TASK ::
Output only the lines from the start of the entries through the line holding "Acerca de (381, 109)". Each line must match the original exactly.

INFORMATION SHOWN ::
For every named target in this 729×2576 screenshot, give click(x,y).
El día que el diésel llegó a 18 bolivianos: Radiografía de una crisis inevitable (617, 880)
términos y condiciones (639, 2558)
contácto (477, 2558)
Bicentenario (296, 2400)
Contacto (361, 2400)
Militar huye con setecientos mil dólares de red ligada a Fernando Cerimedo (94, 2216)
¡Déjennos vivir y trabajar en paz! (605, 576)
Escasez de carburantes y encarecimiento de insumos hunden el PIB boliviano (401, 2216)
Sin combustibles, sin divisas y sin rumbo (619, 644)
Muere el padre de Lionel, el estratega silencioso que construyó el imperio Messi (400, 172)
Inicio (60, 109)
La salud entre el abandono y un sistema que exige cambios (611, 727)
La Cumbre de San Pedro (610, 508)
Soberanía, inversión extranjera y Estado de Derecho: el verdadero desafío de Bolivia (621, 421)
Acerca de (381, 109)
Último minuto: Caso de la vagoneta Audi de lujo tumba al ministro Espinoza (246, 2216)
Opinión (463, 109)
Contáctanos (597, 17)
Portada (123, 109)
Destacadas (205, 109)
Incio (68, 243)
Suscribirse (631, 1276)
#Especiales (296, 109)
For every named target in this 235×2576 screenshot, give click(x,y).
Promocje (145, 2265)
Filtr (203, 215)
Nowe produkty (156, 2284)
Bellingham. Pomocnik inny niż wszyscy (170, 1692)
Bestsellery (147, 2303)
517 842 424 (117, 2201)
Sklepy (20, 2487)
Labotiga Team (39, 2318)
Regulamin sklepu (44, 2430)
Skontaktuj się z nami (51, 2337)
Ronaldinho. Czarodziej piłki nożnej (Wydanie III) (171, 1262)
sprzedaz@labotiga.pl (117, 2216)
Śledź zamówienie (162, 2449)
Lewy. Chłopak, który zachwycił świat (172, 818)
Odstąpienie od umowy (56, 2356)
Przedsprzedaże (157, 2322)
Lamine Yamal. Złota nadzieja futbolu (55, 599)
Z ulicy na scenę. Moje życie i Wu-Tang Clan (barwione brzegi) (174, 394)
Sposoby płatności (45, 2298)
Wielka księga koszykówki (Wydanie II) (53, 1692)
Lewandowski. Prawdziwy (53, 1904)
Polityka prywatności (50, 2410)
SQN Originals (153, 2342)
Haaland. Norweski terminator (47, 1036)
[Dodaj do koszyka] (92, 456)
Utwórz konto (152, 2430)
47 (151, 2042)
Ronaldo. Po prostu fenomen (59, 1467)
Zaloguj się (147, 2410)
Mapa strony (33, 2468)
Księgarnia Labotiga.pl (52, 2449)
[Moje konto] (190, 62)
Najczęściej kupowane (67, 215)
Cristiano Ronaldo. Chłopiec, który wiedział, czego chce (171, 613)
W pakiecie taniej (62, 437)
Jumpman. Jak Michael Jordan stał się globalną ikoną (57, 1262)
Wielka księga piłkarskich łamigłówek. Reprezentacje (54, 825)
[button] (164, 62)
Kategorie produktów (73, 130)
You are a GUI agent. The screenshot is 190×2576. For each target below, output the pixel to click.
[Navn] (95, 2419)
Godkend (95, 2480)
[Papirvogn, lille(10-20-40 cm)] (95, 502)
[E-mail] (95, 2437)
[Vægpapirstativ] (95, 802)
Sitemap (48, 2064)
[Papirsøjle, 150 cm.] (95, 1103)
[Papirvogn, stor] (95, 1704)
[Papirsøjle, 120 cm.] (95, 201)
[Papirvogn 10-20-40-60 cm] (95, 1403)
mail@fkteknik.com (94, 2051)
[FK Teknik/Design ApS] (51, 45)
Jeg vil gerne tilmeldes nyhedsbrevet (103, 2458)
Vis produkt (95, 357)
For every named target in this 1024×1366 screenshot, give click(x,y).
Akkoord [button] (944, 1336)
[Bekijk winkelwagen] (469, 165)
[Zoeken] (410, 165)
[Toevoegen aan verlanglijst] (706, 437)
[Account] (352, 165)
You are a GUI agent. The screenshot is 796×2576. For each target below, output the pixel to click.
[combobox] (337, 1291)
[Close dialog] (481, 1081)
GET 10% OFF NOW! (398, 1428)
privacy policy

SOLUTION FOR THIS TASK ::
For every named target in this 729×2576 screenshot, give click(x,y).
El día que el diésel llegó a 18 bolivianos: Radiografía de una crisis inevitable (617, 880)
términos y condiciones (639, 2558)
contácto (477, 2558)
Bicentenario (296, 2400)
Contacto (361, 2400)
Militar huye con setecientos mil dólares de red ligada a Fernando Cerimedo (94, 2216)
¡Déjennos vivir y trabajar en paz! (605, 576)
Escasez de carburantes y encarecimiento de insumos hunden el PIB boliviano (401, 2216)
Sin combustibles, sin divisas y sin rumbo (619, 644)
Muere el padre de Lionel, el estratega silencioso que construyó el imperio Messi (400, 172)
Inicio (60, 109)
La salud entre el abandono y un sistema que exige cambios (611, 727)
La Cumbre de San Pedro (610, 508)
Soberanía, inversión extranjera y Estado de Derecho: el verdadero desafío de Bolivia (621, 421)
Acerca de (381, 109)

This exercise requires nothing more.